> TASK BRIEF
Identify each line of the items below that contains the word "Uncheck", and copy those lines in full.

> RECORD EXTRACTS
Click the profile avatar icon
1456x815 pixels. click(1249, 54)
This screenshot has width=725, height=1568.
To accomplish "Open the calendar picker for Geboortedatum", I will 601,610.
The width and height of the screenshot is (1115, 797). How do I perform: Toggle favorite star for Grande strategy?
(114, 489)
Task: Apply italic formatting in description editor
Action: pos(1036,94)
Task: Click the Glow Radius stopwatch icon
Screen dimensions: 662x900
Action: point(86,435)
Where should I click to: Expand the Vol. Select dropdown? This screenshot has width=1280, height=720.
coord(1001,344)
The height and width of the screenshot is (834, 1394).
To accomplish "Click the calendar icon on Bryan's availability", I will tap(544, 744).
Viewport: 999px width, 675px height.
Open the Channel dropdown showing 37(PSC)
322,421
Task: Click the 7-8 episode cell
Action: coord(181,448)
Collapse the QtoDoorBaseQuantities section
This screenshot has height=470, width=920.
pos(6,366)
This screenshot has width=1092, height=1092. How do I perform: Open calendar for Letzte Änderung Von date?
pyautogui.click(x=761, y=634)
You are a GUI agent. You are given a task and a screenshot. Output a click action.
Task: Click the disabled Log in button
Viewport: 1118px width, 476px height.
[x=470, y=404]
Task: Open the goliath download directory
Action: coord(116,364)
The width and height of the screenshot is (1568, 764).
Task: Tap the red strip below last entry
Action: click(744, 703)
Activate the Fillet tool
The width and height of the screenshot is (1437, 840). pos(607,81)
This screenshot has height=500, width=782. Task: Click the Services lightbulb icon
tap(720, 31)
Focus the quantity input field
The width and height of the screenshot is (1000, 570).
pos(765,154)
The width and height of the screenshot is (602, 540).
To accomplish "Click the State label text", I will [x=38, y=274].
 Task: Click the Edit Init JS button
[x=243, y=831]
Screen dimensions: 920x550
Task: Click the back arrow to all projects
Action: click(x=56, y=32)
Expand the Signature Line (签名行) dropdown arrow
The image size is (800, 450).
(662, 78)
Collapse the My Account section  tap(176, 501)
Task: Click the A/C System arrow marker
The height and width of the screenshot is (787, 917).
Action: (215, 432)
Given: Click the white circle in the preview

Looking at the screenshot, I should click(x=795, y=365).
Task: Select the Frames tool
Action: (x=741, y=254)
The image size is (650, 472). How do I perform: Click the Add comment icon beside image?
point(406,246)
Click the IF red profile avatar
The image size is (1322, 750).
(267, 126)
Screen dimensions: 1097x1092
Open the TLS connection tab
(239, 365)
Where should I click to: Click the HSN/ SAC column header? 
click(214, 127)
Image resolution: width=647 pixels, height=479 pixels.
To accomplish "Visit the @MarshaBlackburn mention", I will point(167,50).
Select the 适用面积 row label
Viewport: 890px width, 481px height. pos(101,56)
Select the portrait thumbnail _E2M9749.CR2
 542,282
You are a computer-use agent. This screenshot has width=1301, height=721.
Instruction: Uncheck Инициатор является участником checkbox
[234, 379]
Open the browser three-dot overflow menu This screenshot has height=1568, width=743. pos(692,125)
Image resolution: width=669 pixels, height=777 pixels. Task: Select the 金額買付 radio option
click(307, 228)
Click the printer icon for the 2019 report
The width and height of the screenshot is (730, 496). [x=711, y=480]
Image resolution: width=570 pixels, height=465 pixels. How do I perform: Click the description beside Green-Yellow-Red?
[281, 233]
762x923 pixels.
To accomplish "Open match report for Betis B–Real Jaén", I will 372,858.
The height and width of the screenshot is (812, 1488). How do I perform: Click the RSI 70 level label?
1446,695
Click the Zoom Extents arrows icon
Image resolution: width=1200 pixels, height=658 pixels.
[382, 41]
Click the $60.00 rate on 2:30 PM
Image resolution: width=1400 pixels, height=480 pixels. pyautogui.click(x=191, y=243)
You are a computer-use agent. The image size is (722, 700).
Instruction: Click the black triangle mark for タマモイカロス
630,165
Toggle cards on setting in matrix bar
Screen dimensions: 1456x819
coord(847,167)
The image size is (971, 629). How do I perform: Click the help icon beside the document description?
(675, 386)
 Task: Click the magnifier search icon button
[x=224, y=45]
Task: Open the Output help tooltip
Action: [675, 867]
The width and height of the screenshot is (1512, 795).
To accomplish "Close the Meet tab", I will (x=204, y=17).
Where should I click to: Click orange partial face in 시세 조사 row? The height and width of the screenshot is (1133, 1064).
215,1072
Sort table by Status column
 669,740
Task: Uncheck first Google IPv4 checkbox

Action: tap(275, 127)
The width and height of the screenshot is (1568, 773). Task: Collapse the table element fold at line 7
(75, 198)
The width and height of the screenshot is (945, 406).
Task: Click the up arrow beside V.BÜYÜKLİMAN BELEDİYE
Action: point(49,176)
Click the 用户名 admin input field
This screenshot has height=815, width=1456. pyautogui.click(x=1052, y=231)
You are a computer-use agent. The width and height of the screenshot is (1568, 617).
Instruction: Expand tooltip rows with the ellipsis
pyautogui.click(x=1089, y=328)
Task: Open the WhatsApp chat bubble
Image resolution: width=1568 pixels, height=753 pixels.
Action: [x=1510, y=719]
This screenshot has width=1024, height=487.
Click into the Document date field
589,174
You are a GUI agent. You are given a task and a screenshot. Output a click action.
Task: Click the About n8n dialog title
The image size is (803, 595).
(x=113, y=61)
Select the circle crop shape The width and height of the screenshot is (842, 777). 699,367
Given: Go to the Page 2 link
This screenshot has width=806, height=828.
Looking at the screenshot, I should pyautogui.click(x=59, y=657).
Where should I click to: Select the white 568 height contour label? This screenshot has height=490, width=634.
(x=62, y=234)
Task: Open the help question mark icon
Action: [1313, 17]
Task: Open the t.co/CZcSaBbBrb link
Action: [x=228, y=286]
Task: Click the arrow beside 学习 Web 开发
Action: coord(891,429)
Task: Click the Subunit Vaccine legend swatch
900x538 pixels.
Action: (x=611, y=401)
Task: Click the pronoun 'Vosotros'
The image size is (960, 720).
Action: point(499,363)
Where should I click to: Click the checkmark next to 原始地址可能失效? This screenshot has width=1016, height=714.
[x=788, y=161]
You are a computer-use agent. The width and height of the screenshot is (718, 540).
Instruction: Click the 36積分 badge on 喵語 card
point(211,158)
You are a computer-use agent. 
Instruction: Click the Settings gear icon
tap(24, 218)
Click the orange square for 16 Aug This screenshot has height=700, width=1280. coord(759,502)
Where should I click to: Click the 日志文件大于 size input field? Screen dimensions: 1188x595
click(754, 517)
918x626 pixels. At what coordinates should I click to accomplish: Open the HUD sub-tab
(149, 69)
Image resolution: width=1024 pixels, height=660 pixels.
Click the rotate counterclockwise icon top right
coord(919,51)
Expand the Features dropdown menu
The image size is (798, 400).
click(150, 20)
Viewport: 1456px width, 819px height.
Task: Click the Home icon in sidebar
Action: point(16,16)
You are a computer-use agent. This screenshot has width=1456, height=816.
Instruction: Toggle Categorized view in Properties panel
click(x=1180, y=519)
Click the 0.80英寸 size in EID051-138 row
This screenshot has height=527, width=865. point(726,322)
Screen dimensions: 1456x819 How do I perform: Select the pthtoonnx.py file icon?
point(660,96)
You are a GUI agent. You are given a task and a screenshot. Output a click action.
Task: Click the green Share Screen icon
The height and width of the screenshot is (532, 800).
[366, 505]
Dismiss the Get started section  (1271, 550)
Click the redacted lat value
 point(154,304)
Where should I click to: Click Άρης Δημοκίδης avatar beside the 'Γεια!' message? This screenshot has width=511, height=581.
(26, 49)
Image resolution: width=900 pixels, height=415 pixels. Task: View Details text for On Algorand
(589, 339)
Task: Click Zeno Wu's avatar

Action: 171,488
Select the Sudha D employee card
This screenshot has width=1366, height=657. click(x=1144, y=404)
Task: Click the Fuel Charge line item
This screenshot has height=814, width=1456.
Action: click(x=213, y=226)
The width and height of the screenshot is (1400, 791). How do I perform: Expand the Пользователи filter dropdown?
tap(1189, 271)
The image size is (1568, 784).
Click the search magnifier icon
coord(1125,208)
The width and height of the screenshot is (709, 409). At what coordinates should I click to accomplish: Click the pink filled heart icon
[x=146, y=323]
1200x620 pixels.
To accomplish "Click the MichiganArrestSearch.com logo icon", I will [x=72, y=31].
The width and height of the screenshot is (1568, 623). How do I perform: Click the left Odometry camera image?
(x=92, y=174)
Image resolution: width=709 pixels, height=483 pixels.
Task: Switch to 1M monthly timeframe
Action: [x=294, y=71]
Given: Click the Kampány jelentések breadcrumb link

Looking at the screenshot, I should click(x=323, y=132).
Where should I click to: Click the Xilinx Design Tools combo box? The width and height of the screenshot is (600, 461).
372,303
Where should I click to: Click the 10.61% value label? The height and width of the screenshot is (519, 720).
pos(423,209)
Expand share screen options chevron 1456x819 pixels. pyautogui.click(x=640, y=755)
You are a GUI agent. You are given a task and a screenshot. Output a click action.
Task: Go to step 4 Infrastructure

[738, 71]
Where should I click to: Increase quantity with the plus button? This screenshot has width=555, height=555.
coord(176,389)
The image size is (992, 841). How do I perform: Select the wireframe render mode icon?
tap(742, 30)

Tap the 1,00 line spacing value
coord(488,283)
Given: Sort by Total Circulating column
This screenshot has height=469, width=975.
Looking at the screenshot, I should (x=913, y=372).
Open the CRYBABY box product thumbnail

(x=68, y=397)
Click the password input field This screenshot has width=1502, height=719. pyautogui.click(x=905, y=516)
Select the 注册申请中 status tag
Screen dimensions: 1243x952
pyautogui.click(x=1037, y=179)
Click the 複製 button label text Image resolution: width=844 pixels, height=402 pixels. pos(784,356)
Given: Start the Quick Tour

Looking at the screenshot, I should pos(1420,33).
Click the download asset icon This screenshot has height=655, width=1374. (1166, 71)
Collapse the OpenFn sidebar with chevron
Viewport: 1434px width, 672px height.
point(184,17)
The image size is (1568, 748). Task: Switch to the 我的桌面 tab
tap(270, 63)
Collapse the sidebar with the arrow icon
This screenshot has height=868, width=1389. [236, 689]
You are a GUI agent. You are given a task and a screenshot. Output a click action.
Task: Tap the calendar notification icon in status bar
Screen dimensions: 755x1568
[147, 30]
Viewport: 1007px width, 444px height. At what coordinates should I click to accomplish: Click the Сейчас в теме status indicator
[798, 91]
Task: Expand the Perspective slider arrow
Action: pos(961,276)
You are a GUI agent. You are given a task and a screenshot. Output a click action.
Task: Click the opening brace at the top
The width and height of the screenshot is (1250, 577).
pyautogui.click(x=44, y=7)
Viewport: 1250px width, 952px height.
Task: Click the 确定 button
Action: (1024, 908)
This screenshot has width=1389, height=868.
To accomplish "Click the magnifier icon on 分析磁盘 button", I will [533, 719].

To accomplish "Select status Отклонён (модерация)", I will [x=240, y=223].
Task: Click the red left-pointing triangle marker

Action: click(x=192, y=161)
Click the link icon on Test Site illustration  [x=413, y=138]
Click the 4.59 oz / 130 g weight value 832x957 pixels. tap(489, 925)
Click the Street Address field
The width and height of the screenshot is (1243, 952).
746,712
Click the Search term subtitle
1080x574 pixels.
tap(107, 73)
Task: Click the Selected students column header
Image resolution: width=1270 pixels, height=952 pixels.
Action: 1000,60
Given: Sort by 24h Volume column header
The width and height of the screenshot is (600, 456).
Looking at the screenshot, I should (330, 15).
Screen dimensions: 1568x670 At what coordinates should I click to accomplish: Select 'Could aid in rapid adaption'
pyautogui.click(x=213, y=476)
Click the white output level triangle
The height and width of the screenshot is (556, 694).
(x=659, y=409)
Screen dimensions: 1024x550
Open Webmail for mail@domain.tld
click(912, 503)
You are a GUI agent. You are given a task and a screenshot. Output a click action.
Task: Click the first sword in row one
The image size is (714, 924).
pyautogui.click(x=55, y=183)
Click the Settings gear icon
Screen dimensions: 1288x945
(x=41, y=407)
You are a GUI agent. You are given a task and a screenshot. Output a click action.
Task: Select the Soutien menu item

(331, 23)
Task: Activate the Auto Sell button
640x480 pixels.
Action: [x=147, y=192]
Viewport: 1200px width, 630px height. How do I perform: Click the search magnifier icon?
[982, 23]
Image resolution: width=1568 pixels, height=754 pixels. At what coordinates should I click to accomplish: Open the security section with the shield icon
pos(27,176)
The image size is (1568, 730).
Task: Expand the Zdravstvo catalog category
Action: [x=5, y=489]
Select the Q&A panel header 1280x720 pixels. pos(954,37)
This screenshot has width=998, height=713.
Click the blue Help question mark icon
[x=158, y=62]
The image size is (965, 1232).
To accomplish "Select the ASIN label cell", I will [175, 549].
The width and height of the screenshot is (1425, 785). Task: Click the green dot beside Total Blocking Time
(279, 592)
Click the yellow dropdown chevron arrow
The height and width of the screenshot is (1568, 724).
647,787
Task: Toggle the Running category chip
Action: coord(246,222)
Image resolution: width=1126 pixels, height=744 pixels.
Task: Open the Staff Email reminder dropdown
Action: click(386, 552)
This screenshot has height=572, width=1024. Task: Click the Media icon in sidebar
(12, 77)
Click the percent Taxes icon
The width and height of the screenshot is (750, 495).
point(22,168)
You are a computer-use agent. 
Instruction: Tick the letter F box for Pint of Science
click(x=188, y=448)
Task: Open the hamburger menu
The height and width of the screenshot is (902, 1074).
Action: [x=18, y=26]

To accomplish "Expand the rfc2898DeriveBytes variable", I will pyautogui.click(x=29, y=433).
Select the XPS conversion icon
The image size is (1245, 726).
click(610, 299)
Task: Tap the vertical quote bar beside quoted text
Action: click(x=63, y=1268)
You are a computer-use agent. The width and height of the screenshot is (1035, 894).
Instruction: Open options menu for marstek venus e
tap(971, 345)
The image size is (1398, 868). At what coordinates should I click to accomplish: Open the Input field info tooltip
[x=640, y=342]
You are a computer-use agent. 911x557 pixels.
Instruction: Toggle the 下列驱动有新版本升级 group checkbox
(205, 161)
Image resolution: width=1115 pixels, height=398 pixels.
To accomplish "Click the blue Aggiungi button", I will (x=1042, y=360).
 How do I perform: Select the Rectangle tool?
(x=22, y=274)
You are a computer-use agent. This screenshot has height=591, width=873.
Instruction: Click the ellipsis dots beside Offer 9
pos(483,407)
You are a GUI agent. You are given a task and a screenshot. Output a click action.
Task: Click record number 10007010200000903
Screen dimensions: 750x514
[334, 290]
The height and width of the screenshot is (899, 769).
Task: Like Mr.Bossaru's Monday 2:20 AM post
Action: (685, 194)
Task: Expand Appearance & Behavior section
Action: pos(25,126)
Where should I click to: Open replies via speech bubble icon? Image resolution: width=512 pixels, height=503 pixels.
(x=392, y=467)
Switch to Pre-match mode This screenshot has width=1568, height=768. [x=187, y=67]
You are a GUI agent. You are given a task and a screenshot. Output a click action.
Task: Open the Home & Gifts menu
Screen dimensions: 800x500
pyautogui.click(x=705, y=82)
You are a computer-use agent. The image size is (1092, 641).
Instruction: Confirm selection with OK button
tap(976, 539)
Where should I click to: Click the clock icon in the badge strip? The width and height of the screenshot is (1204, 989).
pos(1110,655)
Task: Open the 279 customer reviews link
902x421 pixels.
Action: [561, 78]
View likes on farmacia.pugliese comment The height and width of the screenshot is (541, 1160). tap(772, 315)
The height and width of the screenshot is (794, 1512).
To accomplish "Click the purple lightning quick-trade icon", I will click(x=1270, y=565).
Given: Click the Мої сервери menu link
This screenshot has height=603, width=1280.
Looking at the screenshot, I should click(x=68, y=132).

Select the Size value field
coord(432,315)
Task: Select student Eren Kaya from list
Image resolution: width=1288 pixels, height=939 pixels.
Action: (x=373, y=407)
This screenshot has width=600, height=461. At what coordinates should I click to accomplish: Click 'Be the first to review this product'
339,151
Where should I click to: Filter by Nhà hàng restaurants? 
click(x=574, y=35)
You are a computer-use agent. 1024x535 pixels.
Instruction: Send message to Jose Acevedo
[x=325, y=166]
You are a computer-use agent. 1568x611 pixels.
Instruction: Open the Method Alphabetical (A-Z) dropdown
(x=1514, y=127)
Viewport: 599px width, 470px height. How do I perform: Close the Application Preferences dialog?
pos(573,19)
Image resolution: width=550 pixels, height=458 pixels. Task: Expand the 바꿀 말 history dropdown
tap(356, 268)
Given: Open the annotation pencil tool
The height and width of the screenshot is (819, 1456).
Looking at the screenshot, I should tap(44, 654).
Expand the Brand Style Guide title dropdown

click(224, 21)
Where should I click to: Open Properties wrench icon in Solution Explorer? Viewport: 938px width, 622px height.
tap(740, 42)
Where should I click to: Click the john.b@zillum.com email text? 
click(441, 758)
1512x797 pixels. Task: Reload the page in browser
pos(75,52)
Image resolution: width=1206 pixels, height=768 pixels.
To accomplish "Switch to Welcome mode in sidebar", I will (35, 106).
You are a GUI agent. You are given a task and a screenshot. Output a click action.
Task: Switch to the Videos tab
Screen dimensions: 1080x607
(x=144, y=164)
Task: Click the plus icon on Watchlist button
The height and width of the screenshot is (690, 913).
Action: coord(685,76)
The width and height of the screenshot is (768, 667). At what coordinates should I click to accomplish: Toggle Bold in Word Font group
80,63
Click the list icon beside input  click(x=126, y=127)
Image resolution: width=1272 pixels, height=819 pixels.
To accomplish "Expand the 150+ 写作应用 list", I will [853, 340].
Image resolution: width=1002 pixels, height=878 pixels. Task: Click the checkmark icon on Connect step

> THE OUTPUT
Instruction: Uncheck Инициатор является участником checkbox
Task: Uncheck first Google IPv4 checkbox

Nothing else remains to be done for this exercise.